Of course, you have probably been getting some level of correspondence from groups that are interested in purchasing your business. 

When deals get more difficult to do in the middle-market, private equity moves down stream to the lower-middle-market.  

Firms that previously were only interested in businesses with more than $10 million in EBITDA will start poking at businesses with around $7 million in EBITDA.  The thought is there is less competition for the smaller lower-middle-market assets and there is potentially more return available (albeit with some risk).  In addition, the lower-middle-market companies are owned by the baby boomers and generally speaking, the same ones that are going to be sold right about now.  Lastly, PE firms like to take advantage of something known as “size arbitrage.”  They have the capital to put several small companies together to create a larger company, which tends to sell for a higher multiple.

Rising interest rates are pushing them into transactions that require less debt.

Those larger deals, as I mentioned above, trade at higher multiples – which is generally supported by higher levels of debt.  Larger transactions can have 5, 6, or 7 times EBITDA of debt (or more!), while in the lower-middle-market, debt financing at those levels is rare.  When debt is more expensive and you still need to place your private equity capital, the lower-middle-market can start to look attractive.  

Lastly, when times are tough, they move closer to the business and away from auctions.

PE firms hate auctions.  PE firms ❤️  proprietary deals.  They will try to direct source a transaction whenever they can because an auction forces them to pay a very full price.  When transactions become more scarce, valuations remain high and PE firms must compete for every deal so they start to double down on going direct to the business owner.  

Direct to the business owner used to take the form of a bunch of college kids smiling and dialing business owners and hoping that someone answered the phones or sending hundreds of unsolicited emails.  A fair amount of this still goes on, but since the stakes have increased, so have the tactics of outreach. 

Now a days, I hear terms like “big data” and “artificial intelligence” as it relates to sourcing information about businesses that fit a particular profile or investment thesis that a private equity group likes.  I’m not sure that this is entirely different than the college kid model, other than it might have a more sophisticated front-end, but the end result is the same – business owners are receiving direct contacts by private equity or financial buyers with the hopes that they catch them at a weak moment and want to sell their business.  Don’t be surprised if the number of outreach emails or phone calls you receive double or triple in the next year.  

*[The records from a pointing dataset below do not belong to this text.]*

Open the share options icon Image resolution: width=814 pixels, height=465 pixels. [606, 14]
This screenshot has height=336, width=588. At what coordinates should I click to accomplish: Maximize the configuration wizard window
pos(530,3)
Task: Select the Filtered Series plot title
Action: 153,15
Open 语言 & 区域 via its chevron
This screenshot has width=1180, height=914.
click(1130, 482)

Unfortunately for business owners, the price to pay for forgoing an auction is greater than ever because valuations remain so high.  PE firms understand the arbitrage of the proprietary deal, which is why they are willing to throw so much capital at getting one.  I suggest that you collect all the letters and emails you receive about buying your business in an email folder or manila folder and hand them over to your investment banker who runs your auction process.  It’s too bad you won’t be able to see the sad looks on their PE faces when they realize that you have an advisor and they won’t be able to buy your company for a discount.  If they really ARE interested, they will happily participate in the sale process.